Abstract:
Deflection of an electron beam from axis 28 is controlled by electromagnetic deflection saddle coils 24, 26. Interference with deflection by surrounding mass of lens 22 is overcome by compensation coils 42, 44. The deflection coils and compensation coils are shaped and sized so that their own conductive properties do not distort the deflection magnetic fields. This is accomplished by equalizing between the deflection and compensation coils, the change in magnetic field during coil current penetration and by equalizing the penetration time constants for both sets of windings.

Description:
TECHNICAL FIELD 
     This invention is directed to a deflection system for deflecting charged particle beams. 
     BACKGROUND OF THE INVENTION 
     It is often desirable to rapidly and accurately deflect an electron or ion beam. In beam systems, the beam is necessarily surrounded by equipment for maintaining a vacuum, as well as shaping, deflecting and focusing the beam. In high speed submicron lithography, an electron beam is imaged toward the target. In the class of structures considered herein, the final lens is a large bore lens having a pair of saddle coils positioned therein for deflecting the beam on the target. 
     The accuracy of a magnetic deflection system is determined in part by the degree to which magnetic field interactions with surrounding conductors are avoided or compensated. These interactions produce eddy currents and thus parasitic magnetic fields. The parasitic magnetic fields cause temporary spot displacements. 
     Two types of eddy currents can be distinguished, and neither can be tolerated at an uncorrected level if deflection accuracies near 20,000 lines per field are desired. The first type of eddy current results from interactions between the deflection field and surrounding conductors. The most massive conductor is usually the final lens iron yoke. Eddy currents in this yoke result in fields which can produce deflection short-fall in the range of 0.1 to 1% (of the desired deflection distance) and which typically lasts 10 to 100 milliseconds. Eddy currents of this type are referred to herein as &#34;outer&#34; eddy currents. G. A. Wardly considered these outer eddy currents in his article in Journal of Applied Physics, Vol. 44, No. 8, August 1973, pp. 3766-3769, in his article in Journal of Applied Physics, Vol. 44, No. 12, December 1973, at pp. 5607-5612, and in his article in Journal of Applied Physics, Vol. 45, No. 5, May 1974, at pp. 2316-2320. 
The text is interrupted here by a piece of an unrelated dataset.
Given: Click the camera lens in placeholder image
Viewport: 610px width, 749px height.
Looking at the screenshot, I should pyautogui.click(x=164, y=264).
     It has been determined that there is a second eddy current phenomena in the skin effect in the deflection coils. It arises from interactions between the deflection field and wires of the deflection coil. Accordingly, there is need for a means by which this second eddy current phenomena can be compensated. 
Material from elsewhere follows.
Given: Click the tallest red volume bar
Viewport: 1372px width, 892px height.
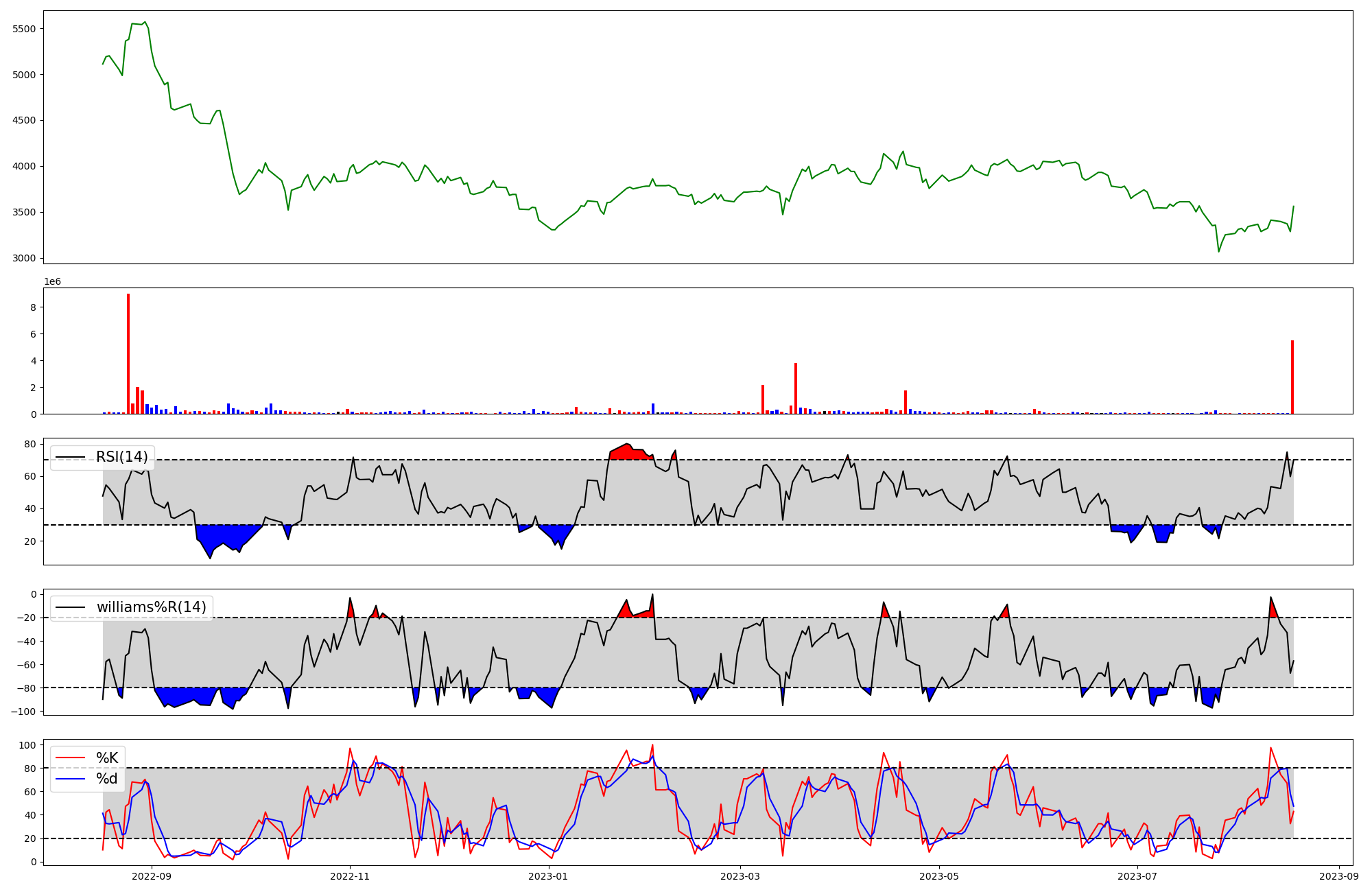Looking at the screenshot, I should coord(128,353).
     SUMMARY OF THE INVENTION 
     In order to aid in the understanding of this invention, it can be stated in essentially summary form that it is directed to a beam deflection system wherein beam deflection coils are in the form of a pair of inner deflection coils and a pair of outer deflection coils wherein the coils are arranged so that the magnetic field increments due to skin effect will cancel and the decay time constants of the coils are substantially equal. 
     It is thus a purpose and advantage in this invention to provide a beam deflection system wherein both the external and internal eddy current causes of magnetic field deflection forces on the beam are cancelled by choosing deflection coils and compensating coils of such size, positioning, wire size ratios, turns ratios, and materials so that magnetic field effects on beam deflection due to eddy currents in the coils and in surrounding structure are overcome. 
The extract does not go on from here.